> **SELECTION**
Appellant concedes the statement was self-serving hearsay and that the rule of completeness does not apply. See Cotton v. State, 763 So.2d 437 (Fla. 4th DCA 2000) (holding rule of completeness, also referred to as doctrine of curative admissibility, entitles defendant to admit exculpatory portions of his statement when a state witness has testified about incriminating remarks contemporaneously made by the defendant). However, he argues that suppressing the statement violated due process because the court then instructed the jury that it could infer guilt from the unexplained possession of recently stolen property when, in fact, there was an explanation. We need not reach the merits of Appellant’s argument because the suppressed statement did not attempt to explain possession of the victim’s recently stolen currency. Instead, it was a statement that the currency found in his possession was not the currency that was recently stolen. The victim’s purse was stolen just minutes before Appellant gave his statement to the arresting officer. Thus, if the currency found in Appellant’s possession was the same as the currency stolen from the victim just minutes before, Appellant could not have obtained it earlier that day when he cashed his paycheck. [377]*377Because the statement was a denial that the currency was stolen, it could not be offered to explain why Appellant possessed recently stolen currency.

> **EXERCISE GOAL**
Pick up the appellate opinion on the suppressed exculpatory statement after its final sentence and carry the court's reasoning forward.

> **DATA EXCERPT**
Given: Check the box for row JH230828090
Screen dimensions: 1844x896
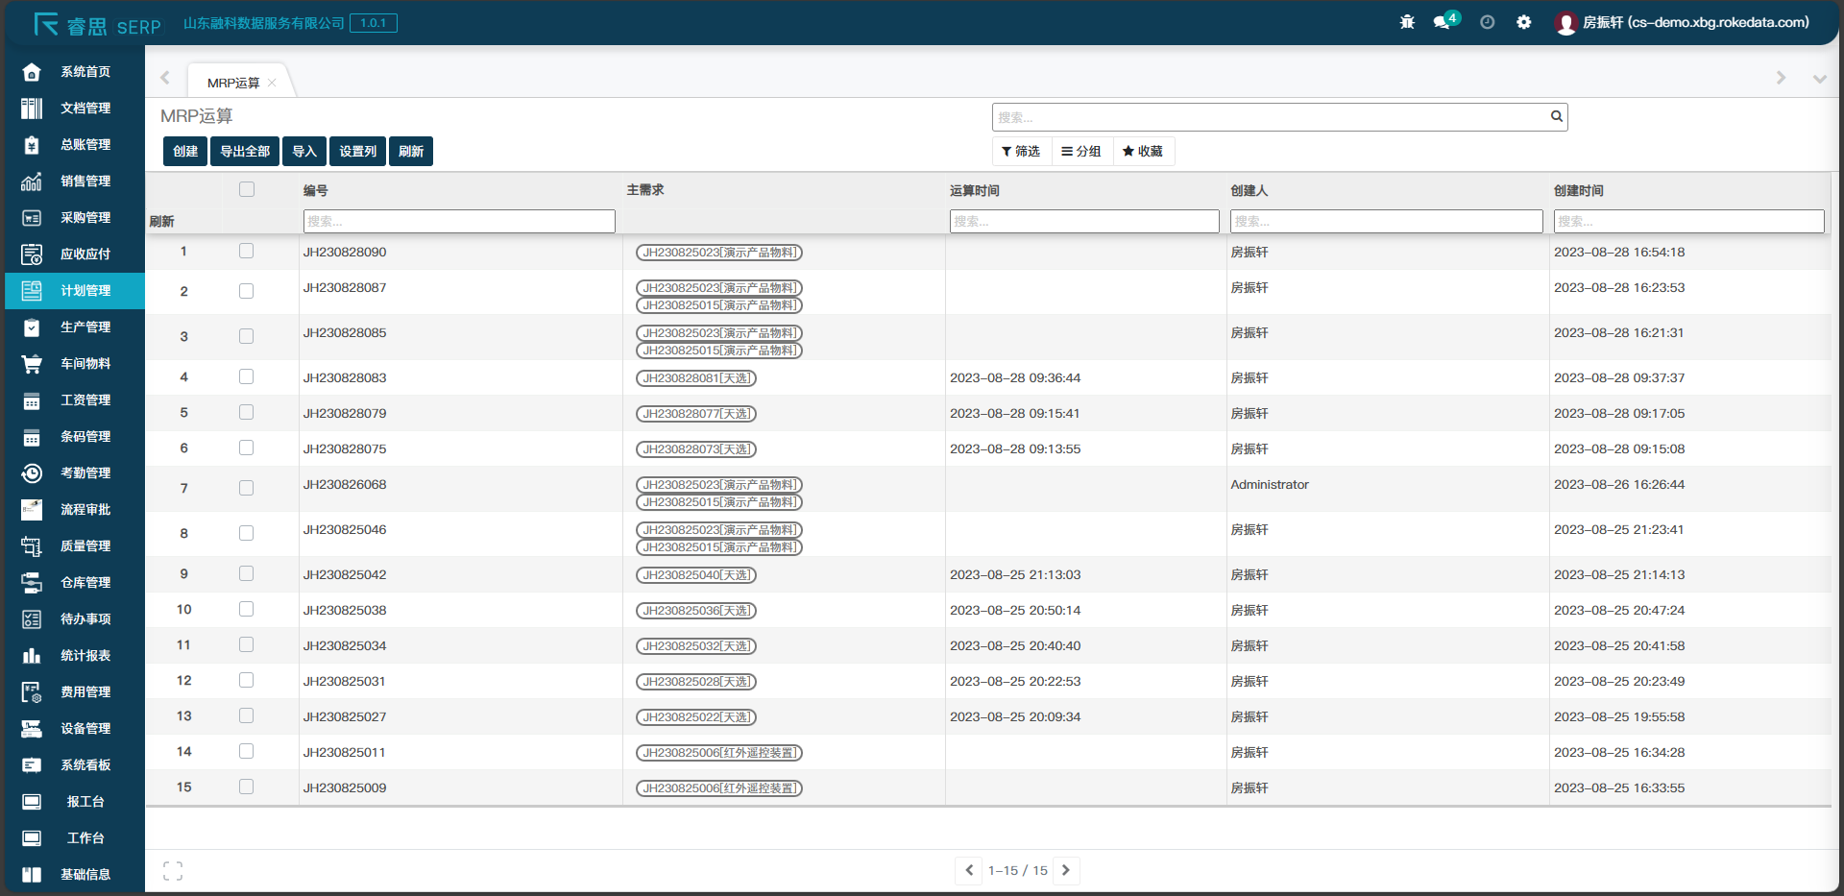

> **RESPONSE**
Appellant also argues that, in any case in which the unexplained possession of recently stolen property jury instruction is given, it constitutes an impermissible comment on the evidence. We decline to address this issue because it was not preserved, and it does not constitute fundamental error. See Currington v. State, 711 So.2d 218 (Fla. 5th DCA 1998); see also Wright v. State, 789 So.2d 1246 (Fla. 1st DCA 2001), review denied, 816 So.2d 131 (Fla.2002).

AFFIRMED.

VAN NORTWICK and LEWIS, JJ., CONCUR.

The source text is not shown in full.